▸ PROBLEM TO WORK ON
Leave out the pictures and give back all the entries exactly as written.

▸ DATA SECTION
○ ○ ○

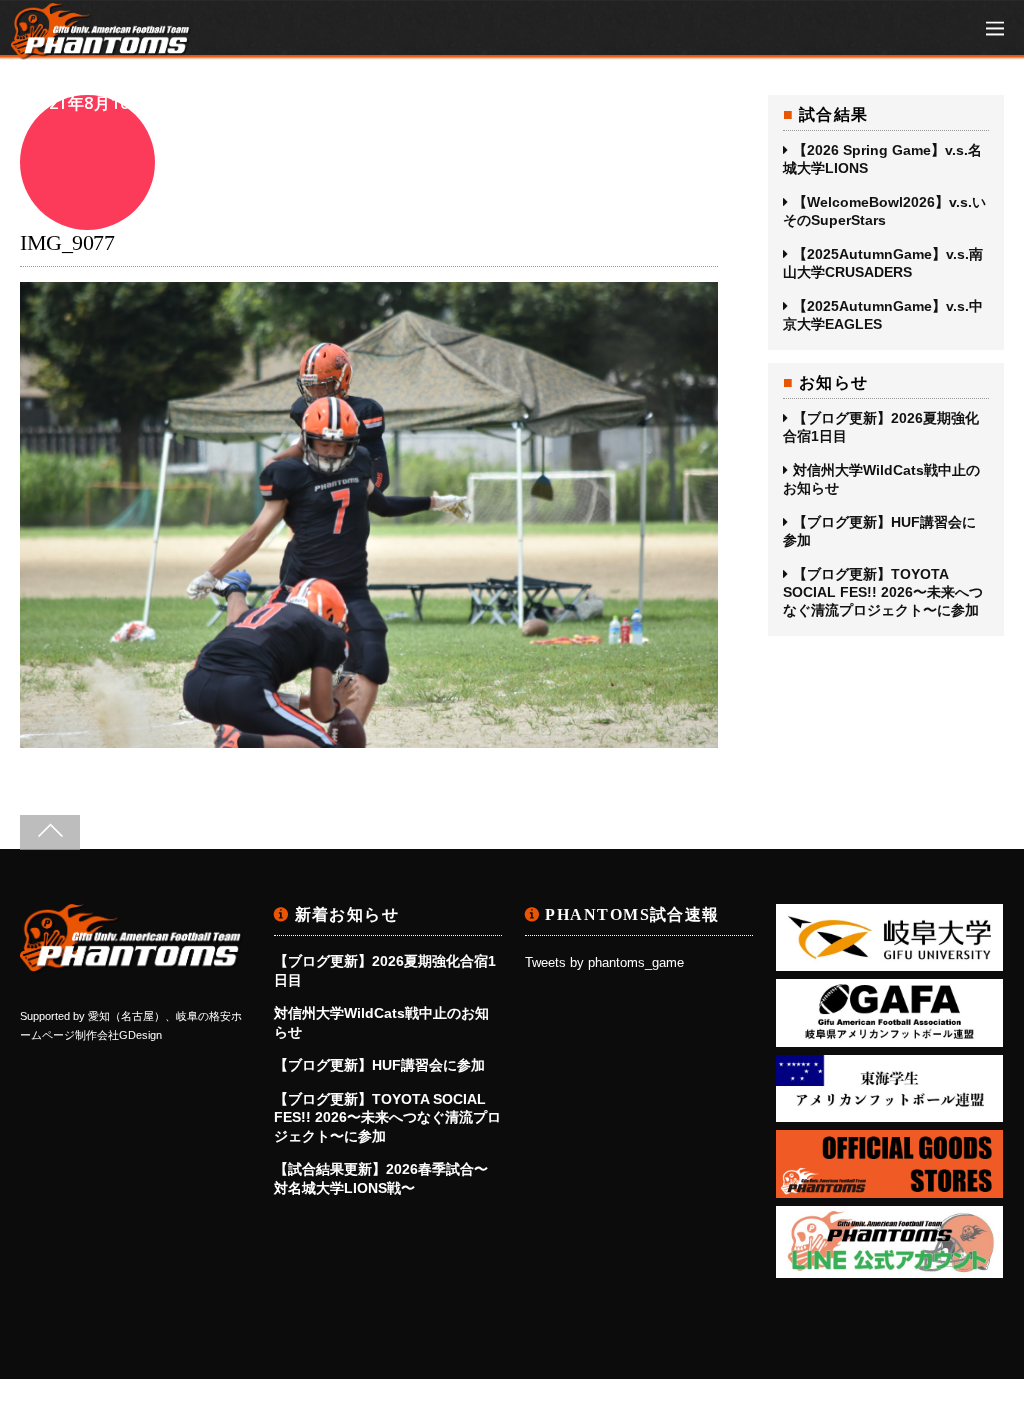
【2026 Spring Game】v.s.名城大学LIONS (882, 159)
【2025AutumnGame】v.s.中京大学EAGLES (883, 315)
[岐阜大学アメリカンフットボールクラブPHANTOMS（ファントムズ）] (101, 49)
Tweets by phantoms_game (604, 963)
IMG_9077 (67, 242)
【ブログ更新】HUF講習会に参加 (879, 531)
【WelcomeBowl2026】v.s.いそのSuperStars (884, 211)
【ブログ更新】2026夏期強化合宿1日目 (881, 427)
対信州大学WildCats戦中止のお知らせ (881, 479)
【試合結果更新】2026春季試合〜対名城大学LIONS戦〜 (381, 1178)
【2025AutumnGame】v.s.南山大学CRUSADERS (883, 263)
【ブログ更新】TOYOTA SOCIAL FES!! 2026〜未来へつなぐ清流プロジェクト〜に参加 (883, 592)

○ ○ ○

▸ TASK OUTPUT
【2026 Spring Game】v.s.名城大学LIONS (882, 159)
【2025AutumnGame】v.s.中京大学EAGLES (883, 315)
[岐阜大学アメリカンフットボールクラブPHANTOMS（ファントムズ）] (101, 49)
Tweets by phantoms_game (604, 963)
IMG_9077 (67, 242)
【ブログ更新】HUF講習会に参加 (879, 531)
【WelcomeBowl2026】v.s.いそのSuperStars (884, 211)
【ブログ更新】2026夏期強化合宿1日目 (881, 427)
対信州大学WildCats戦中止のお知らせ (881, 479)
【試合結果更新】2026春季試合〜対名城大学LIONS戦〜 (381, 1178)
【2025AutumnGame】v.s.南山大学CRUSADERS (883, 263)
【ブログ更新】TOYOTA SOCIAL FES!! 2026〜未来へつなぐ清流プロジェクト〜に参加 (883, 592)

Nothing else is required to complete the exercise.